KUALA LUMPUR (Aug 21): Shares of AMMB Holdings Bhd (KL:AMBANK) on Wednesday surged to its highest in more than decade as investors and analysts cheered better-than-expected results by the country’s sixth-largest bank by assets.
AMMB rose by as much as 20 sen or 4% to RM5.21. The stock closed at RM5.11, its highest since December 2013, giving the company a market capitalisation of RM16.94 billion. Trading volume totalled 19.77 million shares, more than triple the 200-day moving average.
While net profit for the first quarter ended June 30, 2024 (1QFY2025) was just slightly ahead and made up 28% of consensus full-year forecasts, analysts took note of the jump in net interest margin.
“We continue to note some encouraging developments in its expected numbers going forward,” including improvements in net credit costs and likely margin expansions, said Public Investment Bank which kept the stock on ‘trading buy’ call.
The rating means that the stock return is expected to exceed a relevant benchmark’s return by 5% or more over the next three months but the underlying fundamentals are not strong enough to warrant an ‘outperform’ call.
Shares of AMMB have climbed more than 27% year to date. As direct proxies to economic growth, Malaysian banking stocks have staged a broad rally following release of stronger-than-expected gross domestic product data.
Analysts also remained bullish, with 14 out of 15 research houses having ‘buy’ calls on AMMB and only one ‘sell’ call. The consensus 12-month target price is RM5.43, according to Bloomberg, implying a potential return of 6.3% from its last price.
In particular, analysts took note of the jump in AMMB’s net interest margin (NIM) — a measure of profitability from interest charged on loans after paying returns on deposits — which may further improve in coming quarters as deposit competition eases.
“We see NIM widening slightly next quarter as management further optimizes its funding cost” while competition for fixed deposits remains “benign,” said Hong Leong Investment Bank.

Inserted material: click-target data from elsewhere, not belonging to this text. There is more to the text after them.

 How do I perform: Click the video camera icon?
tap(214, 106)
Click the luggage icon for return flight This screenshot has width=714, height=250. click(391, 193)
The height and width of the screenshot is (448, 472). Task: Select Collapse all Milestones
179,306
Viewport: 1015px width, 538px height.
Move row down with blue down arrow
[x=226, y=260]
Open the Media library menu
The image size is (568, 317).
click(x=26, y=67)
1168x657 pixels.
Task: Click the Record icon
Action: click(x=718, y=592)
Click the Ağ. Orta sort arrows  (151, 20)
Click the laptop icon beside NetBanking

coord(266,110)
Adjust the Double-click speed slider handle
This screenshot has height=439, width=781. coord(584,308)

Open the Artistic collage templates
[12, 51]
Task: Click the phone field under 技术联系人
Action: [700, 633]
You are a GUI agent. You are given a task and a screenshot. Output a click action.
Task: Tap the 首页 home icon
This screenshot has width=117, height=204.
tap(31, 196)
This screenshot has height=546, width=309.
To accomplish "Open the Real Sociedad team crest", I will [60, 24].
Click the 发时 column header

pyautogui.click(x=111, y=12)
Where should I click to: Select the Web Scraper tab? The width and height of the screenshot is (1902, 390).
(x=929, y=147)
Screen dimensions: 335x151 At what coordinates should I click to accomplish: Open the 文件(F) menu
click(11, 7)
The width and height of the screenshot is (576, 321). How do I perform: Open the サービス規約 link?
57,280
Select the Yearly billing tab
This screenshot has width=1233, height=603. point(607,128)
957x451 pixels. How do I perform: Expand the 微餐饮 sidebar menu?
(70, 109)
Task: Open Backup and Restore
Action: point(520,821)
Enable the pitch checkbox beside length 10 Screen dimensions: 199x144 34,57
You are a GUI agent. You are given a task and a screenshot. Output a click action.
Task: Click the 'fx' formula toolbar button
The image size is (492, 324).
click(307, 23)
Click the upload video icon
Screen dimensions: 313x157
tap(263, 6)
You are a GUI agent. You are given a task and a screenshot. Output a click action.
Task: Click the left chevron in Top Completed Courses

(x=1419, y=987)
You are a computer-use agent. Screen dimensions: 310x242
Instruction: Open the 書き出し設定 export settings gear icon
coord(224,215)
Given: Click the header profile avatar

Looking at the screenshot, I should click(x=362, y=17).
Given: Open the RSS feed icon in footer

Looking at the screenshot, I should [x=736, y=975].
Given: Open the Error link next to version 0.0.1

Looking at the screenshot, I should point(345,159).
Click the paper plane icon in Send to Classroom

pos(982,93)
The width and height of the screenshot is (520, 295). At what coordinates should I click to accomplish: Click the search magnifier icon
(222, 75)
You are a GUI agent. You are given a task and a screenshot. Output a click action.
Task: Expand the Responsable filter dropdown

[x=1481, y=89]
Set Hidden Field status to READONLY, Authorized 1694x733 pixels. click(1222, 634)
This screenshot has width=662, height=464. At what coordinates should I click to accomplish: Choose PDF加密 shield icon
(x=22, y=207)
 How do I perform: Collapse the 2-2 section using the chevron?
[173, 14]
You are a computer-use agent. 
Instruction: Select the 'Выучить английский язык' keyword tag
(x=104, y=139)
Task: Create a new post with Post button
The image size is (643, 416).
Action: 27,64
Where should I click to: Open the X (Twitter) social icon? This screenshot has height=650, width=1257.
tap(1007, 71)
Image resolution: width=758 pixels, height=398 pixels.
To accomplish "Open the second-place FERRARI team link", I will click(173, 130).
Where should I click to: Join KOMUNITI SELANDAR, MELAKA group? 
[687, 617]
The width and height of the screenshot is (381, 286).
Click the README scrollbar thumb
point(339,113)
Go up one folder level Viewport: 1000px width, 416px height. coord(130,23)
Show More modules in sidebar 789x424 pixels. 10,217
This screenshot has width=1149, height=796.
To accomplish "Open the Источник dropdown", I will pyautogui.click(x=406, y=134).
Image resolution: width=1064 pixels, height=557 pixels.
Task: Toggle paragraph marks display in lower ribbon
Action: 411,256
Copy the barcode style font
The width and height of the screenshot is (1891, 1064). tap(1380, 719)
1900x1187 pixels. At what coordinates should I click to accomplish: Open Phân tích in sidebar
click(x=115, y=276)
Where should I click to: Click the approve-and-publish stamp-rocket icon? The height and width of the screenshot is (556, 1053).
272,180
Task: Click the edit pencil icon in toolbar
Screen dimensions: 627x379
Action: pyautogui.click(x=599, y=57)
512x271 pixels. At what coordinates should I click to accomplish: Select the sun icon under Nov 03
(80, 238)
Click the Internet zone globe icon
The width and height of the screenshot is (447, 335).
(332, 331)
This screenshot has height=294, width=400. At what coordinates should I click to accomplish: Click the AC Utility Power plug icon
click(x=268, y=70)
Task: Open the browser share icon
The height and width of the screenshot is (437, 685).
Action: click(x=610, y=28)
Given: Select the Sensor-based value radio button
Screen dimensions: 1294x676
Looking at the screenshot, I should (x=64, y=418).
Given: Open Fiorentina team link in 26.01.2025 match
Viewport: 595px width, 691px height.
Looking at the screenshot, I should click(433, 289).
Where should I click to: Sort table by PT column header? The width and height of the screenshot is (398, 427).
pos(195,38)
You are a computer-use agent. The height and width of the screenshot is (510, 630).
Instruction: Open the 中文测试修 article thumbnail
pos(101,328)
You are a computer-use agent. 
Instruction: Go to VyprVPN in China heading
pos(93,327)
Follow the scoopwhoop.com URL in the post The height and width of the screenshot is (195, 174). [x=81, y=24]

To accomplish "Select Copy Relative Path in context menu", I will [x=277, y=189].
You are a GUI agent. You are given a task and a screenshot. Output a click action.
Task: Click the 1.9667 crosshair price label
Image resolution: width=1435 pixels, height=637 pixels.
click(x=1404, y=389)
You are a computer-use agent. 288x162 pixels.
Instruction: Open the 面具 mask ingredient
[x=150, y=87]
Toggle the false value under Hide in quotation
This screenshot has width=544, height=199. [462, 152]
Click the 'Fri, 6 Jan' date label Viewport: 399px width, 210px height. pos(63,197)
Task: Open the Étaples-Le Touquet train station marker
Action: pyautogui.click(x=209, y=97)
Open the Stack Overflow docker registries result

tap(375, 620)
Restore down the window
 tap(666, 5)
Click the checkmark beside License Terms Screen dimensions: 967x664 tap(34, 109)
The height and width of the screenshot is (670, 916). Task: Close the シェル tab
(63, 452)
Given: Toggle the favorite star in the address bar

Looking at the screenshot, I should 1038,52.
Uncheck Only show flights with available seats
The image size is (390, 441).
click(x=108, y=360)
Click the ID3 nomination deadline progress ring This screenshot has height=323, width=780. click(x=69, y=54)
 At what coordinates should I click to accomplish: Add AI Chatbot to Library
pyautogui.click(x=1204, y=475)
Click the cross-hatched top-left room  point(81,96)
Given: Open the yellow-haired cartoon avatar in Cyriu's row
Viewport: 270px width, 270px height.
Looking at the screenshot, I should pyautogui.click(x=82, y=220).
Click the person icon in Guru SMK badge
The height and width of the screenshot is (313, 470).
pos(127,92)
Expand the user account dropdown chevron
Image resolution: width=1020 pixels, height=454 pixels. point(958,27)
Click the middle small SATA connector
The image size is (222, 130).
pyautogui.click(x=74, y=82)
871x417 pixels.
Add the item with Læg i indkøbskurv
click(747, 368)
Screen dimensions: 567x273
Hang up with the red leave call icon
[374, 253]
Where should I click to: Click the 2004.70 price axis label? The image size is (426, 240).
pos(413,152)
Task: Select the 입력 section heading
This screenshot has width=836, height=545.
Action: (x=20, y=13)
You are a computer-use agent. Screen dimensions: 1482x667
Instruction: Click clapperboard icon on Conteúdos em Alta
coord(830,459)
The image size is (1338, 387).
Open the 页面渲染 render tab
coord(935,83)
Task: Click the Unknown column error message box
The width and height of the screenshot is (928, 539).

AMMB’s NIM expanded 10 basis points quarter-on-quarter and 13 basis points on a year-on-year basis to 1.89% in 1QFY2025. That compares with the company’s own target of raising NIM to 1.9% for the entire FY2025.
“There is now convincing evidence of sustained lesser competition in the fixed deposit segment, with promotion rates normalizing” towards the 3.50%, said CIMB Securities.
Larger banks now offer one-year promotion rates at 3.6% compared with 3.9% early this year and a peak of 4.2% in 2023 and only some foreign banks and smaller Islamic and development banks market their fixed deposit rates at 3.8% or above, the house noted.
Further, credit costs — a measure of provisions for potential losses on loans and write off of bad loans — was also softer than expected in 1QFY2025 at only 11 basis points compared with the company’s own target of up to 35 basis points for FY2025.
AMMB is “actively working on recoveries from large defaulted accounts, which could provide some upside to credit costs,” with an overlay balance of RM541 million, or about 27% of total provisions, said RHB Investment Bank.